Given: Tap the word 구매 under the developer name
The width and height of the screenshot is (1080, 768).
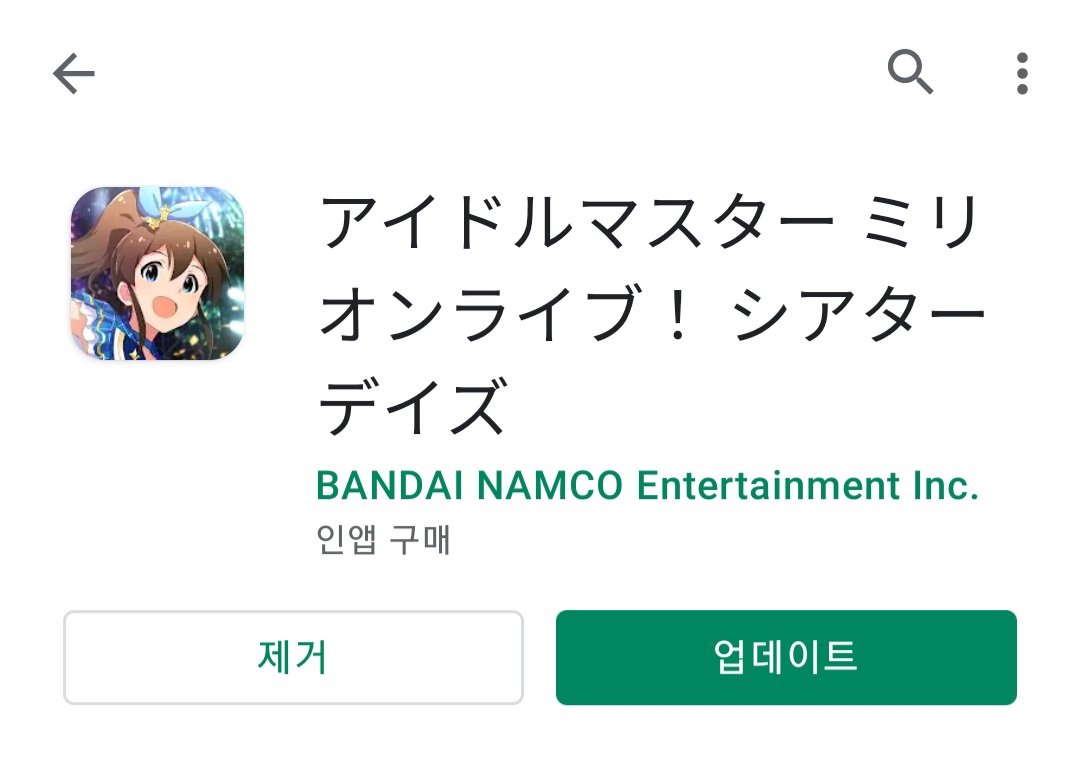Looking at the screenshot, I should 420,539.

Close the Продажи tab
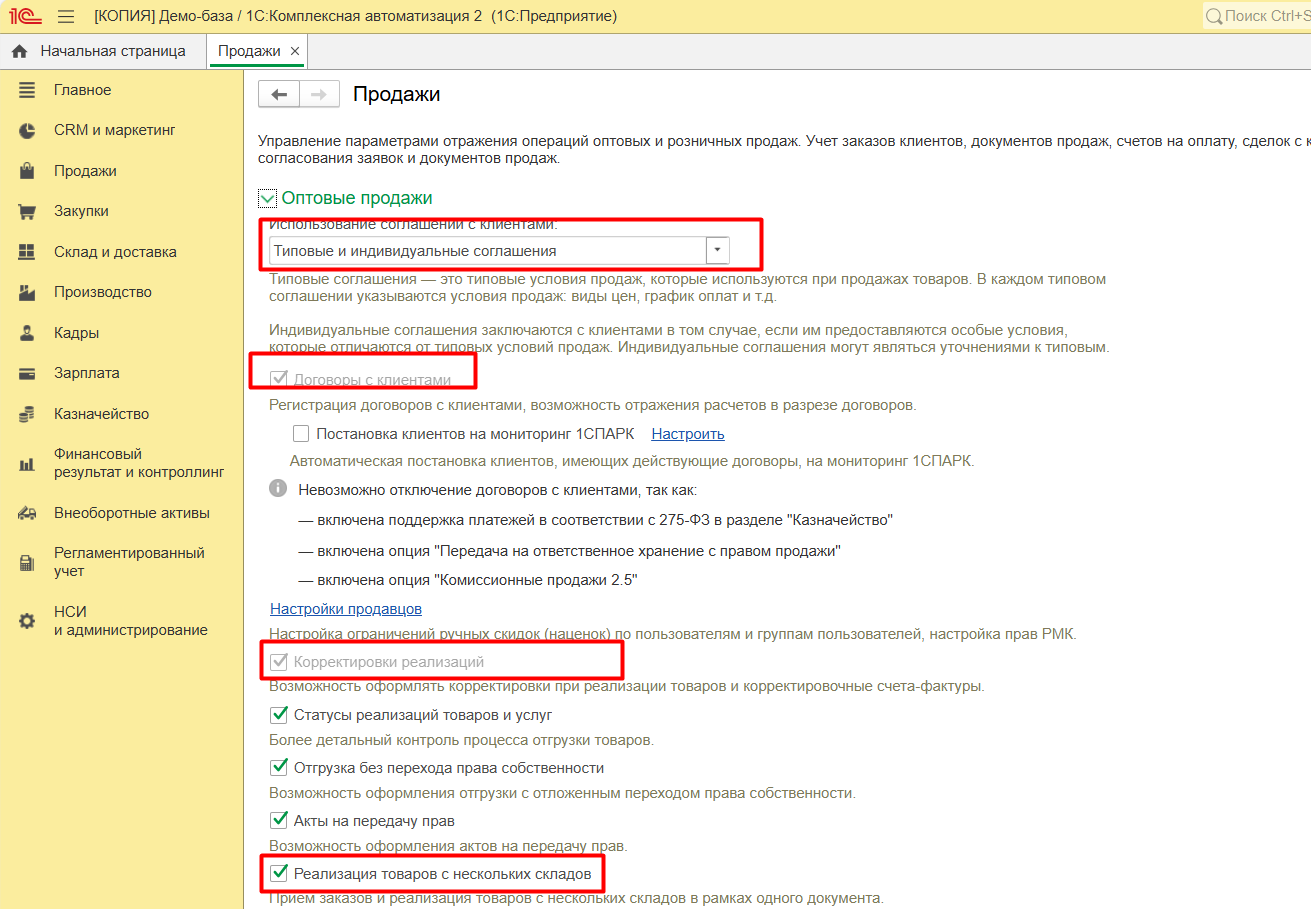tap(295, 51)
* * * * *
> **About this exercise**
This exercise needs every entry retyped exactly, with the pictures removed.

> **Response area**
Given: Tap the word 구매 under the developer name
The width and height of the screenshot is (1080, 768).
Looking at the screenshot, I should 420,539.

Close the Продажи tab
tap(295, 51)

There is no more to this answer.